B lymphocyte sensitivity to IgM receptor ligation is independent of maturation stage and locally determined by macrophage-derived IFN-beta

• Published in: International immunology Vol. 9; no. 11; pp. 1677 - 1685
• Main Authors: Demengeot, J, Vasconcellos, R, Modigliani, Y, Grandien, A, Coutinho, A
• Format: Journal Article
• Language: English
• Published: England 01.11.1997
• Subjects: Animals; B-Lymphocytes - cytology; B-Lymphocytes - immunology; B-Lymphocytes - physiology; Bone Marrow Cells - cytology; Bone Marrow Cells - metabolism; Cell Differentiation - physiology; Immunoglobulin M - physiology; Interferon-beta - biosynthesis; Interferon-beta - physiology; Macrophages - metabolism; Medicin och hälsovetenskap; Mice; Mice, Inbred C57BL; Receptors, Fc - physiology; Sensitivity and Specificity
• ISSN: 0953-8178; 1460-2377; 1460-2377
• DOI: 10.1093/intimm/9.11.1677

Compartmentation of B lymphocyte populations is associated with differences in both development stage and sensitivity to Ig (sIg)-dependent triggering.
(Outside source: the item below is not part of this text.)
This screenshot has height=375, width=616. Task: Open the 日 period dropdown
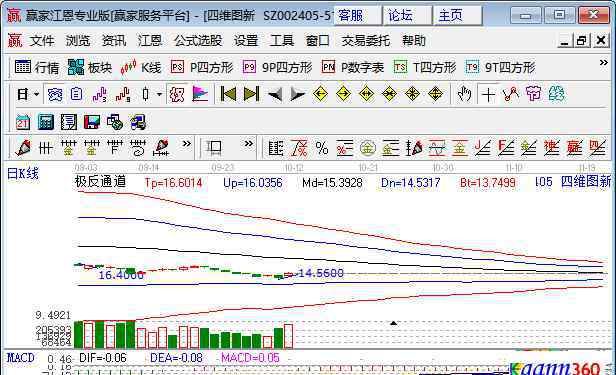tap(28, 94)

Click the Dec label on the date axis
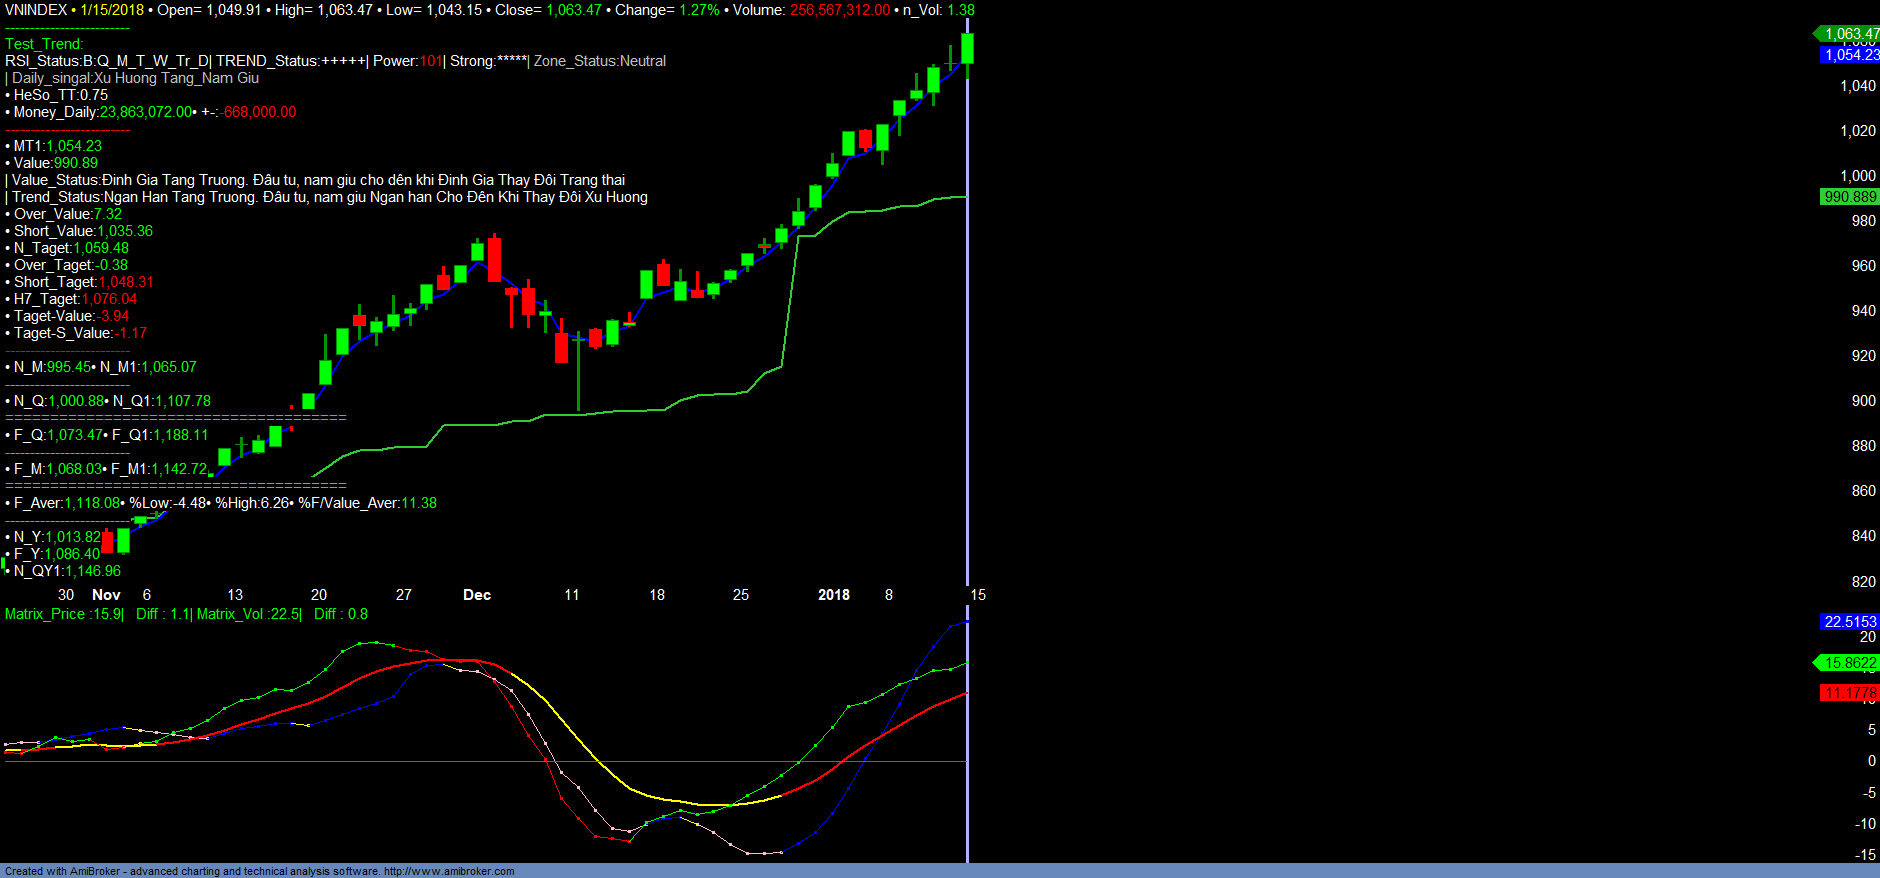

In order to characterize the factors that contribute in setting the level of sensitivity of a B cell, we quantified sIgM-dependent regulation of Ig secretion in purified mature and immature B cells after ex vivo and in vivo modification of their environment. These analyses formally demonstrate that the bone marrow (BM) microenvironment locally induces high B cell sensitivity to sIgM ligation irrespective of differentiation stage. We further provide evidence that BM macrophages create a dominant environment that enhances B cell sensitivity to B cell receptor triggering. Finally, using ex vivo assays as well as type I IFN receptor-deficient mice we show that IFN-beta produced by resident BM macrophages is necessary and sufficient to define B cell sensitivity. Implications of these findings for the understanding of B cell selection processes are discussed.